▶ [BRIEF 1]: In the passage about making comic-style art, why does the author keep drawing in that style despite never training to become a professional illustrator? Answer in one to three sentences.

══ PROVIDED PASSAGE ══

I grew up on the classic comic books of what are now known as the medium’s Silver and Bronze Ages, from the late 1960s through to the early 1980s. And from my youngest years I tried to replicate the work I found therein; at about age five I was even confident enough in my skills to bring one of my projects to be retailed in our neighborhood corner store (the owner was kind enough to include it on the magazine racks). Though I never seriously pursued the training required to become a professional illustrator, I’ve continued to try my hand at comic-style art, inspired by the great talents and anonymous journeymen whose craftsmanship has inspired me all my life.

═══

▶ [BRIEF 2]: Reproduce the records verbatim, starting at their first line and ending after the line that contains "Viewport: 886px width, 972px height. 554,274".

══ DATA FOR THE TASK ══

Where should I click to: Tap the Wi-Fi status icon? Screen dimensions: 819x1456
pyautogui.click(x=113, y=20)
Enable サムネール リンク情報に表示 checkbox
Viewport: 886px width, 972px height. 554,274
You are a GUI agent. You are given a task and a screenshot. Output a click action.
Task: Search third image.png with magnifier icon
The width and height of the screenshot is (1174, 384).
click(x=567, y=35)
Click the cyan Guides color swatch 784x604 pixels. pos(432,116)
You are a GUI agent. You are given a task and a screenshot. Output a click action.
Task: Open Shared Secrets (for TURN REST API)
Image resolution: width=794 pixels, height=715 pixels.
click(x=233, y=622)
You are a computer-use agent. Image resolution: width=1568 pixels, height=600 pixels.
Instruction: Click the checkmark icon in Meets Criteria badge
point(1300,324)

═══

▶ [FINAL ANSWER 1]: The author is inspired by the great talents and anonymous journeymen whose craftsmanship has inspired the author throughout life. That inspiration keeps the author trying comic-style art even without professional training.

▶ [FINAL ANSWER 2]:
Where should I click to: Tap the Wi-Fi status icon? Screen dimensions: 819x1456
pyautogui.click(x=113, y=20)
Enable サムネール リンク情報に表示 checkbox
Viewport: 886px width, 972px height. 554,274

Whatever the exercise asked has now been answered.